I’ve always thought I’d love to use my talents to serve more than just my family (and now you), but I thought it might be in ten years when baby / babies (don’t get any ideas mom) were all grown and settled into school somewhere maybe.
Or maybe after who knows how many years of homeschooling. I never would have guessed that God would have asked this of me right now…
But He did so here we go:
Today on AHH: Payton makes a resume!
1. Look at Pinterest for an hour, at least! ( https://www.pinterest.com/paytonfoeller/ )
Search for every resume known to man and then decide on the ones you love the most! There are some with pictures, some with cursive, some with cartoons! The selection is endless.
2. Show your hubby or a business-y friend the list of pictures you’ve compiled.
After you’ve shown your friend wait for them to tell you that all the resume examples you love have too much ‘fru fru’ stuff and aren’t very professional. Then throw a tiny pity party in your head because you want to have a pretttty resume! Why does being business-y have to be so boring and have so much Times New Roman! Then wait for your friend to say, stop saying ‘business-y,’ it’s ‘business like.’ Oh . . . ok . . .
3. Take a break from thinking about how you want it to look and focus on collecting your content.
What have you done? What are you good at? You can google that too! Google a title similar to the position you’re applying for and search for the skills it takes to do the job; list the ones you have in common! Read articles called, ‘How to write a resume in ‘X’ number of steps.’

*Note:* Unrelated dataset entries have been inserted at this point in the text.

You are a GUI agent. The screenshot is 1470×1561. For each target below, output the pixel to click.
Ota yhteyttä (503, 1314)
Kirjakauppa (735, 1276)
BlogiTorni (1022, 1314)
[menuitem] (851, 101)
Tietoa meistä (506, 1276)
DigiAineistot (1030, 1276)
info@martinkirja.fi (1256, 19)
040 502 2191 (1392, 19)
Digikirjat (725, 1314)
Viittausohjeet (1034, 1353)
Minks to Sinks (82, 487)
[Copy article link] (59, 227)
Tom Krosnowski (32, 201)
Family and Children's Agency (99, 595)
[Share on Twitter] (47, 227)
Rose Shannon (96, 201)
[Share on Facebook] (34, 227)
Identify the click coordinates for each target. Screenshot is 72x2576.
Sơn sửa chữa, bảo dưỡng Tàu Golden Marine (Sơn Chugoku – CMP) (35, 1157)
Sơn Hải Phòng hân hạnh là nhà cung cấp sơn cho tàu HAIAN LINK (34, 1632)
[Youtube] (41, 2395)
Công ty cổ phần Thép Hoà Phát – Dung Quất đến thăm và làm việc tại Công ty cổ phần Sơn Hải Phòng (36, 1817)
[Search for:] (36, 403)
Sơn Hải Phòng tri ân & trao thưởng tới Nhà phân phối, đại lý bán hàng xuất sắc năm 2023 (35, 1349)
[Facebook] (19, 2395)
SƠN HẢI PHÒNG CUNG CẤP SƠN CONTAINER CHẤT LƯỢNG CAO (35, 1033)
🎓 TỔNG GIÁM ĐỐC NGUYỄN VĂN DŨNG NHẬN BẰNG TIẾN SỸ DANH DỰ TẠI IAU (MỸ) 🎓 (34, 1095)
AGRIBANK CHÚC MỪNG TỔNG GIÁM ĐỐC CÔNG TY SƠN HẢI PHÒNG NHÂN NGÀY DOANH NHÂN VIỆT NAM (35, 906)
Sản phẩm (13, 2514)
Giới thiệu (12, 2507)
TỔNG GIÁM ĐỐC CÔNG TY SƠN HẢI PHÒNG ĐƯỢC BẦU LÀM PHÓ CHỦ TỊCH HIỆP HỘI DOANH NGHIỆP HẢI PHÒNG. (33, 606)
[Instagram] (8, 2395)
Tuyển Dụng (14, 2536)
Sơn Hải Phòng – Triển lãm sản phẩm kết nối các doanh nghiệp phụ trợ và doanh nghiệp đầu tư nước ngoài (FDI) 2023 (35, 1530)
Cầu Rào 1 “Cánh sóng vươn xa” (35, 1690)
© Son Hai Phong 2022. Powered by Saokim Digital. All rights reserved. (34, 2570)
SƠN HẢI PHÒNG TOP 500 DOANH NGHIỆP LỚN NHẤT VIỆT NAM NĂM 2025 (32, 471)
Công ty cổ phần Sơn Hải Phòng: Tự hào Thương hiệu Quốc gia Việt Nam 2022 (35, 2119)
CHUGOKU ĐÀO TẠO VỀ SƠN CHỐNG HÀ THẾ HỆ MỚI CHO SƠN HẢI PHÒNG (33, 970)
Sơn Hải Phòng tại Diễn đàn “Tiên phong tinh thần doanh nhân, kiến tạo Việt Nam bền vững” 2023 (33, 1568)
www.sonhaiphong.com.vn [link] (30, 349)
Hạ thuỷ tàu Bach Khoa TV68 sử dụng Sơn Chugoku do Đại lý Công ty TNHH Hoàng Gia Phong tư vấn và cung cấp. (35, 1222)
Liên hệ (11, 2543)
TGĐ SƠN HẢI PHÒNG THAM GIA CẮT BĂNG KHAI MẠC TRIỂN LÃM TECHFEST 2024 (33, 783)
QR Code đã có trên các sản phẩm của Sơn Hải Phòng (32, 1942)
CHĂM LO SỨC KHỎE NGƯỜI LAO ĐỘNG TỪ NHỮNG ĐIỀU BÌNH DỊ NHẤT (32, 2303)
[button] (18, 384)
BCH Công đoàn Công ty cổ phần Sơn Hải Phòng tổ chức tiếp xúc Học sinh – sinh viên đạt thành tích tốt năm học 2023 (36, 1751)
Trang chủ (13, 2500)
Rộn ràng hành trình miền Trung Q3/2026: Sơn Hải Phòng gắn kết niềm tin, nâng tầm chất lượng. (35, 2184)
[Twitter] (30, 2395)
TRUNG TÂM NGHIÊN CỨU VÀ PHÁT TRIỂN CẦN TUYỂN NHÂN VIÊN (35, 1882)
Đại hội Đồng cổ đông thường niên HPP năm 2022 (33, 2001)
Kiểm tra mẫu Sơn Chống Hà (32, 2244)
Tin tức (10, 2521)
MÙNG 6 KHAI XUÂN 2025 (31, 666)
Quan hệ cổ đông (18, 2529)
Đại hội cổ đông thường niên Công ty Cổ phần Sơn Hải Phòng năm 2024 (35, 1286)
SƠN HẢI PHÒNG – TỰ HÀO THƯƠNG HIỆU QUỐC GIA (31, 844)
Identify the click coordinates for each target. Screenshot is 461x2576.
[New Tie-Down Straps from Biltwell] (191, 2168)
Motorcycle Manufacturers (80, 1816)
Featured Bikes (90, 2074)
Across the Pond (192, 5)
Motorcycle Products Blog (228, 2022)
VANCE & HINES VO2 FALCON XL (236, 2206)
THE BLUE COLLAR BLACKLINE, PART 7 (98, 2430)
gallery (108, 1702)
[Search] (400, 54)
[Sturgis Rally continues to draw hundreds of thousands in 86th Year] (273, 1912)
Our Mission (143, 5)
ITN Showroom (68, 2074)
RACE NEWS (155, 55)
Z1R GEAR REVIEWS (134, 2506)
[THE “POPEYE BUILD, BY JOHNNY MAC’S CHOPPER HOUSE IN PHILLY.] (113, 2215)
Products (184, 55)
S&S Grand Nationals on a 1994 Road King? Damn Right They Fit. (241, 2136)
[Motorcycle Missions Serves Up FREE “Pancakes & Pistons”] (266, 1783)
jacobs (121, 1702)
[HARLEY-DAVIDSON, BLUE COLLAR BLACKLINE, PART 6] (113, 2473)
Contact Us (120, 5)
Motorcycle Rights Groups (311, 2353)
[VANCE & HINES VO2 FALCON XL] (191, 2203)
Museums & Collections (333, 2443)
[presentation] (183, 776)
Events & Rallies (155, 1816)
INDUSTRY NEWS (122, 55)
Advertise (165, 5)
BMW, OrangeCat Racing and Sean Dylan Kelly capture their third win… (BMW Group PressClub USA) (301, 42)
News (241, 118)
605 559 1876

Browse, look at templates, be surprised by the fact that people pay $15-$20 for a downloadable form to make their resumes! Pick one you like that has the perfect balance of modern and professional, then get to work in Word and pull off a super duper copy cat design. For freeeee.
5. Ask your hubby/friend to look it over and edit it.
Argue over certain phrasings that don’t really matter. Change some things, then change them back later.
6. Look over it 8 more times.
7. Realize you forgot your references section, cut, shorten, and edit your resume until you have just enough space to fit 3 references.
Realize it’s polite to contact your references and give them a heads up/ask permission. Do this. Place them in your resume.
8. Look it over 8 more times.
9. Convert it to a PDF for easy reading and because that’s what Google says is proper etiquette. Who knew you knew how to make things PDF’s? Well you can! Good for you!
10. Look over your document, a thing of beauty! Wow! Go you!
***Disclaimer*** This definitely has not been approved by the local committee for resume making.